Entrelacés avec les luttes du protagoniste, des souvenirs commencent à apparaître spontanément. Il sait soudain qu'il a, ou a eu, une femme et un enfant, ainsi qu'un meilleur ami. Mais là où il se souvient de plus en plus de son ami Byron – un survivaliste amateur dont le protagoniste se souvient bien plus tôt que le sien – le visage de sa femme continue de faire le vide. Cela ressemble à de l'auto-préservation : il ne peut pas supporter de trop se souvenir d'elle ou de son enfant ou du monde tel qu'il était autrefois, avant l'effondrement de la civilisation… Comment l’apocalypse a eu lieu ?

La question alimente une grande partie de ce qui suit. Le roman est divisé en six parties et, curieusement, la page de titre qui précède «Chapitre I: Le survivant» indique «Californie, AD 2010». À quoi avons-nous affaire ici, les lecteurs pourraient se demander – une histoire alternative?
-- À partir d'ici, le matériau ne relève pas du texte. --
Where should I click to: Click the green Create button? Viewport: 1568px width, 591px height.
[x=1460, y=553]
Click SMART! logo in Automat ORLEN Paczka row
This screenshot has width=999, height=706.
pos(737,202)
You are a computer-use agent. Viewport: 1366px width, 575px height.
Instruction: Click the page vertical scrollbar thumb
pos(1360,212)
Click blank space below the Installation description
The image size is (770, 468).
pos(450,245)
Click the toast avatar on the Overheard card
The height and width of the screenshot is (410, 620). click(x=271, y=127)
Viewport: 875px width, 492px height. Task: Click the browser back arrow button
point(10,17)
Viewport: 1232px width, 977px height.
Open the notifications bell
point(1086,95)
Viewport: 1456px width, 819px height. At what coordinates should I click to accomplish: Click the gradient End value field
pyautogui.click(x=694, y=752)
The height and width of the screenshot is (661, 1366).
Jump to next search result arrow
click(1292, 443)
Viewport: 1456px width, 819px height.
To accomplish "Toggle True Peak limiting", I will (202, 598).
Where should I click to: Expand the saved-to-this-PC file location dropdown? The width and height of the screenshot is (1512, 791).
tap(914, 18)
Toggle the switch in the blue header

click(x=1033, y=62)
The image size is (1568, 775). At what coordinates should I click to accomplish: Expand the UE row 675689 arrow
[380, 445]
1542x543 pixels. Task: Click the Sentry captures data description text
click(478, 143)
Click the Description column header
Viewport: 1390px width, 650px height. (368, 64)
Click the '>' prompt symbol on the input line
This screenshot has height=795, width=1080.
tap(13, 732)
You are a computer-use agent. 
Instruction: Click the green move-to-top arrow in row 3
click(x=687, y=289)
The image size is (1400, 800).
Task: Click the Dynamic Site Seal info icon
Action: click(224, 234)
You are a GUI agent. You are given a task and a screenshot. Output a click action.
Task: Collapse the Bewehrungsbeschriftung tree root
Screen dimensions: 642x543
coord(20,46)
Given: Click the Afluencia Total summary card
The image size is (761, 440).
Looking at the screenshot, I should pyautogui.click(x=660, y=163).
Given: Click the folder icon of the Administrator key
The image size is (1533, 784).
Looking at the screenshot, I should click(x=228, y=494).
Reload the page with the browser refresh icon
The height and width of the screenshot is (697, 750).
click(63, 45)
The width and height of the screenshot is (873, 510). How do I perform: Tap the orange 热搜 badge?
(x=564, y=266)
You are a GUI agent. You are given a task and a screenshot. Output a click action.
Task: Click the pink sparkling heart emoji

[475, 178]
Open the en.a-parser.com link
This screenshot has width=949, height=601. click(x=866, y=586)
Une version du purgatoire ou de l'enfer ? Une réalité simulée ? Est-ce que 2010 est la dernière année dont le protagoniste se souvient ? Lentement, le héros commence à se poser les mêmes questions : peut-être qu'il est enfermé dans une sorte de casse-tête ; peut-être que Dieu le teste ; ou peut-être il est devenu fou, parle aux corbeaux et à un dieu auquel il n'est même pas certain de croire.

La légèreté de «City of Orange» découle souvent des références à la fois subtiles et manifestes aux tropes narratifs de survie, à quelques scènes de cinéma, notamment «Cast Away» de Tom Hanks et ‘’Robinson Crusoe’’ de Daniel Defoe. Mais le roman de Yoon n'est pas une parodie ; la panique du survivant est presque réelle.

La capacité de Yoon à alléger l'ambiance l'empêche de devenir aussi redoutable que certains romans post-apocalyptiques peuvent l'être.